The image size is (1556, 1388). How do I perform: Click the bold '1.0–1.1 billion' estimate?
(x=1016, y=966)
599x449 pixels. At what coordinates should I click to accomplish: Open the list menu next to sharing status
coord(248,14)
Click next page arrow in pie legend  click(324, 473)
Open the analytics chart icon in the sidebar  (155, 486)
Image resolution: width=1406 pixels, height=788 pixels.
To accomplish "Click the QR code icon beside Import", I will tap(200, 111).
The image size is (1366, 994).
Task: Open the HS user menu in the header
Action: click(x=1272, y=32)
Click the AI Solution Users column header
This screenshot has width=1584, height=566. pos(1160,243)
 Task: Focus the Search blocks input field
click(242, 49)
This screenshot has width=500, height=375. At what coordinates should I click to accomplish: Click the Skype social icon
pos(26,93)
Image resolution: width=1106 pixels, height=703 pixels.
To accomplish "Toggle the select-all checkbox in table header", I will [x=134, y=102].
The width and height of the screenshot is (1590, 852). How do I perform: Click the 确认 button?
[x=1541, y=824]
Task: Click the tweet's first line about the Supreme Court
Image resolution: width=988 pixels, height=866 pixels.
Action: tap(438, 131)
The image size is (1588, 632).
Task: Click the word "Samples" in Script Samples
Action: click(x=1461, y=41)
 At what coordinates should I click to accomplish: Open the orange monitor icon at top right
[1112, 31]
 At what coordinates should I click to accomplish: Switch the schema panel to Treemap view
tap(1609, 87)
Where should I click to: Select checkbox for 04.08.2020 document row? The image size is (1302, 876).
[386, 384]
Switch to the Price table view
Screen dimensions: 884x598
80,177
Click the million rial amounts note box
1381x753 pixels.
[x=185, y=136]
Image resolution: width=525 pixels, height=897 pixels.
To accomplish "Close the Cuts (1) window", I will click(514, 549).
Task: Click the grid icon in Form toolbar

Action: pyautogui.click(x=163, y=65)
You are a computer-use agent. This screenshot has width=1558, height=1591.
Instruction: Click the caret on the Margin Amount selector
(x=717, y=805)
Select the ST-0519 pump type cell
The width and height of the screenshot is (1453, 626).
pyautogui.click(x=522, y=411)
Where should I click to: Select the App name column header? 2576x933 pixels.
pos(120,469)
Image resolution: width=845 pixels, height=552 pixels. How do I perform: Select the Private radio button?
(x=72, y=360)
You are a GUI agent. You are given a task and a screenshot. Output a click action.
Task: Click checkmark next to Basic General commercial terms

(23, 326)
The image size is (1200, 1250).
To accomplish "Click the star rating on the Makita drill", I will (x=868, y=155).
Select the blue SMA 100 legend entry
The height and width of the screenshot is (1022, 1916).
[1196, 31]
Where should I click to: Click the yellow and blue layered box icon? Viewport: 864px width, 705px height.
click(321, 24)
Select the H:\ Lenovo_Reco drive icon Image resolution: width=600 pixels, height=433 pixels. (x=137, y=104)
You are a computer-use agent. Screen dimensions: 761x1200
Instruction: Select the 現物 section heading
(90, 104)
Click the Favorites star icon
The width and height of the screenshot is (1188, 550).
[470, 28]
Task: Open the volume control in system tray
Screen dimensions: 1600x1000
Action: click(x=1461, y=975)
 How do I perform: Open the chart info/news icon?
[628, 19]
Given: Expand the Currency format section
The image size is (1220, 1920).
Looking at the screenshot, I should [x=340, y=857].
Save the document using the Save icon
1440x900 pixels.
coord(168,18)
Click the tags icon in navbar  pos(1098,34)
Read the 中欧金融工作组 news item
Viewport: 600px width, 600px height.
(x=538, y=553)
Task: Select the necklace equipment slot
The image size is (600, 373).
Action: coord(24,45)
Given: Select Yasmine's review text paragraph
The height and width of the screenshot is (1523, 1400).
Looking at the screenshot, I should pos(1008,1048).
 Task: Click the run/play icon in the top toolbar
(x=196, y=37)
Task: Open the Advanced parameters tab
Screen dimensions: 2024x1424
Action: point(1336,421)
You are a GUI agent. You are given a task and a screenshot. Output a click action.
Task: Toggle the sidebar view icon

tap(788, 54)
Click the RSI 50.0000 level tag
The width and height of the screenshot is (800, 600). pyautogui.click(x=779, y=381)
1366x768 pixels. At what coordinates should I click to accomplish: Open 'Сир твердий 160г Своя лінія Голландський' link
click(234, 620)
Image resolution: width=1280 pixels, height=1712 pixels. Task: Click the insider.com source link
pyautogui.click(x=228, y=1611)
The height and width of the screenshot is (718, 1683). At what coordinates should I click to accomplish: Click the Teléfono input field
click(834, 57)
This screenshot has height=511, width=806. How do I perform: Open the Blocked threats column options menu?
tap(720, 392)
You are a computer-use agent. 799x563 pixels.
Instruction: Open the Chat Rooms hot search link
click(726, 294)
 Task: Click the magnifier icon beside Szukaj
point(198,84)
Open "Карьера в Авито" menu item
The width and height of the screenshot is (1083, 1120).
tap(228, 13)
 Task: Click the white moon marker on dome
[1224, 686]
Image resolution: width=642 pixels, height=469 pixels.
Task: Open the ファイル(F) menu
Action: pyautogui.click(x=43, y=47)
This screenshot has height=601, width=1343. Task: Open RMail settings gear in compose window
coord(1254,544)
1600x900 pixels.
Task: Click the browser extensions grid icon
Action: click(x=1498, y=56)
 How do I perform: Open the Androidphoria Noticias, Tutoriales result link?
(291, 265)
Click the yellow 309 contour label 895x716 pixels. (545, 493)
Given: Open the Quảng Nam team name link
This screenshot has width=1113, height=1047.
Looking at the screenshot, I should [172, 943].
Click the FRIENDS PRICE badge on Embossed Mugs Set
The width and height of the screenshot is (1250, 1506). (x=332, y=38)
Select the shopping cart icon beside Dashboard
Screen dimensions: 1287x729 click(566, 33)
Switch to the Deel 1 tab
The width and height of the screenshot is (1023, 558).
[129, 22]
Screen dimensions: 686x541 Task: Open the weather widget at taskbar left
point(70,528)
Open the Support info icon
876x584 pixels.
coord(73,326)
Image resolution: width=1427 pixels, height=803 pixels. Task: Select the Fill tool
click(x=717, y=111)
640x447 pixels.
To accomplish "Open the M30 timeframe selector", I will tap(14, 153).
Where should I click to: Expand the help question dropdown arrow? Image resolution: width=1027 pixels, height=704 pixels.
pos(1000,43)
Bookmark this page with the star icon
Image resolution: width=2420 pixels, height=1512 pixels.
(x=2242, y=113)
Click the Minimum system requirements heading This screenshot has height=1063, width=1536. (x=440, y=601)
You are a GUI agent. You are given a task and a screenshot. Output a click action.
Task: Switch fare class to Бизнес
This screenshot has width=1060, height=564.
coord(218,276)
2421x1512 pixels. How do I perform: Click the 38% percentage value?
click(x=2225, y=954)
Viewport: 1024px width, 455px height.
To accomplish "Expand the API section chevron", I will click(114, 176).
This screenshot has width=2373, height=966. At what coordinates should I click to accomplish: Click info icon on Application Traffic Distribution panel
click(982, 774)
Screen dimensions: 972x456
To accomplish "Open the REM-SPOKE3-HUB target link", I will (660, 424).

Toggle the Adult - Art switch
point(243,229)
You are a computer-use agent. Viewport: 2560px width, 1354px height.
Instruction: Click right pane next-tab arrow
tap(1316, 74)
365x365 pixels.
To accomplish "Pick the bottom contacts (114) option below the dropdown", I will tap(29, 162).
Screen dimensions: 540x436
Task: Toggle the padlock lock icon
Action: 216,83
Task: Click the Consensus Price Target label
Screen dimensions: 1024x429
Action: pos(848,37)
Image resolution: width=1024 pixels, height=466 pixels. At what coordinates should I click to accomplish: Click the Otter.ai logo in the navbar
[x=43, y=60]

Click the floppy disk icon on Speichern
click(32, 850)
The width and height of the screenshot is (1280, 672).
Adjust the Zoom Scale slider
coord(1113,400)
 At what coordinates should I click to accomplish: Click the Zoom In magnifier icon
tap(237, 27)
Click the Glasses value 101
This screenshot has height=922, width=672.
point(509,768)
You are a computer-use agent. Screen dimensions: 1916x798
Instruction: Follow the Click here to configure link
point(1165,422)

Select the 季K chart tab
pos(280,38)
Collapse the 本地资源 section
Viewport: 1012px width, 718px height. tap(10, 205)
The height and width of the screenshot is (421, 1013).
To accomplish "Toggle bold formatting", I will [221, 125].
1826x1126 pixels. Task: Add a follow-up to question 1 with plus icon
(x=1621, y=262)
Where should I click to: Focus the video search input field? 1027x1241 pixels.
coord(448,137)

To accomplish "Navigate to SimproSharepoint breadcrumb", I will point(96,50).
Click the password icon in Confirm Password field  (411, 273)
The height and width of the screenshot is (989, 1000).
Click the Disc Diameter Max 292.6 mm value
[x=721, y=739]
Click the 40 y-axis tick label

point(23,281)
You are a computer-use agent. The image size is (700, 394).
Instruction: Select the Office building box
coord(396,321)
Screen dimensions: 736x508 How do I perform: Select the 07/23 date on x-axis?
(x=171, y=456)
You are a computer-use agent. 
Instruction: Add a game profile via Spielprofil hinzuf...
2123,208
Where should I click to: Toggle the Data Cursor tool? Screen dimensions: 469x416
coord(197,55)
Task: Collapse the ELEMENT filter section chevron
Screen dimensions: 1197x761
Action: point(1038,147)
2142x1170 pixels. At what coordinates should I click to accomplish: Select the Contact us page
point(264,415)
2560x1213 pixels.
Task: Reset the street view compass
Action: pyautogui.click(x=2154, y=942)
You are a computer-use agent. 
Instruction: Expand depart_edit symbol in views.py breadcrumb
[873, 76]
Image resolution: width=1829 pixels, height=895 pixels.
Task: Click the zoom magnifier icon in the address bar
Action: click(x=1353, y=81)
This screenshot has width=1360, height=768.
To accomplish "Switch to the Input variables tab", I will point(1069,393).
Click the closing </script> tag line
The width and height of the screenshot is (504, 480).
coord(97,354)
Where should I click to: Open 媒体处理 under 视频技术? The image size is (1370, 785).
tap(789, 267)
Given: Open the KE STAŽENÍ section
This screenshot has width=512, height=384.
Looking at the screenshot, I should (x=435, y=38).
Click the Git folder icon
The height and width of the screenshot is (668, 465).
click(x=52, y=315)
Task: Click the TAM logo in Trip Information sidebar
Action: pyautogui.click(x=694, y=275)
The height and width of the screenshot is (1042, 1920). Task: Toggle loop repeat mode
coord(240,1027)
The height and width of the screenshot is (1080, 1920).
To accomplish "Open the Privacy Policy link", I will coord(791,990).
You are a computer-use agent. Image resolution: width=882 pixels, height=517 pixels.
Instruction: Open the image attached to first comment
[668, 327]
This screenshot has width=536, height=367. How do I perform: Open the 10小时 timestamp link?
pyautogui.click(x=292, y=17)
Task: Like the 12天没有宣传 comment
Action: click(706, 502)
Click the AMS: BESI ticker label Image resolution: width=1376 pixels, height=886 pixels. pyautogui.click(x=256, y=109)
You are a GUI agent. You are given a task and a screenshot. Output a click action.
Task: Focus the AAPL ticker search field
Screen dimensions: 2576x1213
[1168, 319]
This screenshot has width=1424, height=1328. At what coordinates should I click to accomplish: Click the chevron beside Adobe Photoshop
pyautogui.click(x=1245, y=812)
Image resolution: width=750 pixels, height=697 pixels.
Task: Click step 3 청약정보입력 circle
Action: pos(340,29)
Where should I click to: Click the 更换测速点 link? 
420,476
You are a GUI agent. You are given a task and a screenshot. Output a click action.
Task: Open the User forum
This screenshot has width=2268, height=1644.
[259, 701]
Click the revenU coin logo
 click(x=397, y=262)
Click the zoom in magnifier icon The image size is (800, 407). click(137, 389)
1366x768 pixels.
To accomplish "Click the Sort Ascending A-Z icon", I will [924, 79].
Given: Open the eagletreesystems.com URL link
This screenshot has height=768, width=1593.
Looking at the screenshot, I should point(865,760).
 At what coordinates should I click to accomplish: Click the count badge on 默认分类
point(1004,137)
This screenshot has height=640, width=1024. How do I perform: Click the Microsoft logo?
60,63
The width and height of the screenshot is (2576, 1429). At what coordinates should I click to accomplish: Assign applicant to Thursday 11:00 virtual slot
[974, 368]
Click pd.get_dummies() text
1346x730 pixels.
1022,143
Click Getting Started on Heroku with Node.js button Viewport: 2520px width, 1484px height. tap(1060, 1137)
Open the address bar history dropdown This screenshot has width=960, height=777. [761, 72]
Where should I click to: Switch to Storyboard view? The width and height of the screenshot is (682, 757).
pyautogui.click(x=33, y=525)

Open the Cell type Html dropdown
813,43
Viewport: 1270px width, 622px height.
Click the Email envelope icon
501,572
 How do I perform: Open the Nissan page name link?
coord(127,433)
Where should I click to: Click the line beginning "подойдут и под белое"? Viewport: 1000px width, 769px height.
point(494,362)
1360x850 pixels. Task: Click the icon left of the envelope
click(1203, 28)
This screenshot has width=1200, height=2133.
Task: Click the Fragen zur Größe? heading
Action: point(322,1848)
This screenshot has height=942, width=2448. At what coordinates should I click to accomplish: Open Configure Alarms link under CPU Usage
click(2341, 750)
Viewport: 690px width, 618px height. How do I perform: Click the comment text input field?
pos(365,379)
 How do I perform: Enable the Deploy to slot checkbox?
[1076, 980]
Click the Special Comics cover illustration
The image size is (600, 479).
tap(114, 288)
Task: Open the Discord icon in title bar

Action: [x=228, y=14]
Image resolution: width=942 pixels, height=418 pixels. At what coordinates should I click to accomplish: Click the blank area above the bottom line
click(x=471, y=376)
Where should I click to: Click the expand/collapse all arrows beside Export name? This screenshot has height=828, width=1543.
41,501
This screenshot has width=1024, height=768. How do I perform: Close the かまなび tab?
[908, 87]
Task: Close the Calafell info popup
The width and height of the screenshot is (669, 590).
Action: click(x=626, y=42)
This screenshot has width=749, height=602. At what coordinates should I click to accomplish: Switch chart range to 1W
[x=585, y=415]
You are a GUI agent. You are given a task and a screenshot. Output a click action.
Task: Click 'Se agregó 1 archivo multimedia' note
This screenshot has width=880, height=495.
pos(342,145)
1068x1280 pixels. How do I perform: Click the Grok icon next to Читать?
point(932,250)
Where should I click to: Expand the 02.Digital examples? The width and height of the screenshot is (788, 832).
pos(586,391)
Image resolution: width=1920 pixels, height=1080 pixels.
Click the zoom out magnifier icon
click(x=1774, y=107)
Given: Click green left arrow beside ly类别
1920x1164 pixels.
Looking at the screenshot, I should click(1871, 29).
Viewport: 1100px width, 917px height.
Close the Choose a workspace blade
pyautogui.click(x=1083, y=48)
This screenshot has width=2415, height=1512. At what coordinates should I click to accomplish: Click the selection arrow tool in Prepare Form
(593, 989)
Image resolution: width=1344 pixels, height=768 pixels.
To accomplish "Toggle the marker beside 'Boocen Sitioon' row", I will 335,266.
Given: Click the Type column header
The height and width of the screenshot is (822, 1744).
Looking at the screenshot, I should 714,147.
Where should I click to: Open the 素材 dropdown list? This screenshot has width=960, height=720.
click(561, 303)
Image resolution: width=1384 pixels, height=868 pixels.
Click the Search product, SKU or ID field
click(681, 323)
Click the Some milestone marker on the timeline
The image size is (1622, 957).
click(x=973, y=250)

----

Exercise requirements: Express the entries as a numbered list with blank lines left out, beginning at the line that has "Given: Open the Quảng Nam team name link" and ending after the line that has "point(243,229)". Include only those lines.

Right answer:
1. Given: Open the Quảng Nam team name link
2. This screenshot has width=1113, height=1047.
3. Looking at the screenshot, I should [172, 943].
4. Click the FRIENDS PRICE badge on Embossed Mugs Set
5. The width and height of the screenshot is (1250, 1506). (x=332, y=38)
6. Select the shopping cart icon beside Dashboard
7. Screen dimensions: 1287x729 click(566, 33)
8. Switch to the Deel 1 tab
9. The width and height of the screenshot is (1023, 558).
10. [129, 22]
11. Screen dimensions: 686x541 Task: Open the weather widget at taskbar left
12. point(70,528)
13. Open the Support info icon
14. 876x584 pixels.
15. coord(73,326)
16. Image resolution: width=1427 pixels, height=803 pixels. Task: Select the Fill tool
17. click(x=717, y=111)
18. 640x447 pixels.
19. To accomplish "Open the M30 timeframe selector", I will tap(14, 153).
20. Where should I click to: Expand the help question dropdown arrow? Image resolution: width=1027 pixels, height=704 pixels.
21. pos(1000,43)
22. Bookmark this page with the star icon
23. Image resolution: width=2420 pixels, height=1512 pixels.
24. (x=2242, y=113)
25. Click the Minimum system requirements heading This screenshot has height=1063, width=1536. (x=440, y=601)
26. You are a GUI agent. You are given a task and a screenshot. Output a click action.
27. Task: Switch fare class to Бизнес
28. This screenshot has width=1060, height=564.
29. coord(218,276)
30. 2421x1512 pixels. How do I perform: Click the 38% percentage value?
31. click(x=2225, y=954)
32. Viewport: 1024px width, 455px height.
33. To accomplish "Expand the API section chevron", I will click(114, 176).
34. This screenshot has width=2373, height=966. At what coordinates should I click to accomplish: Click info icon on Application Traffic Distribution panel
35. click(982, 774)
36. Screen dimensions: 972x456
37. To accomplish "Open the REM-SPOKE3-HUB target link", I will (660, 424).
38. Toggle the Adult - Art switch
39. point(243,229)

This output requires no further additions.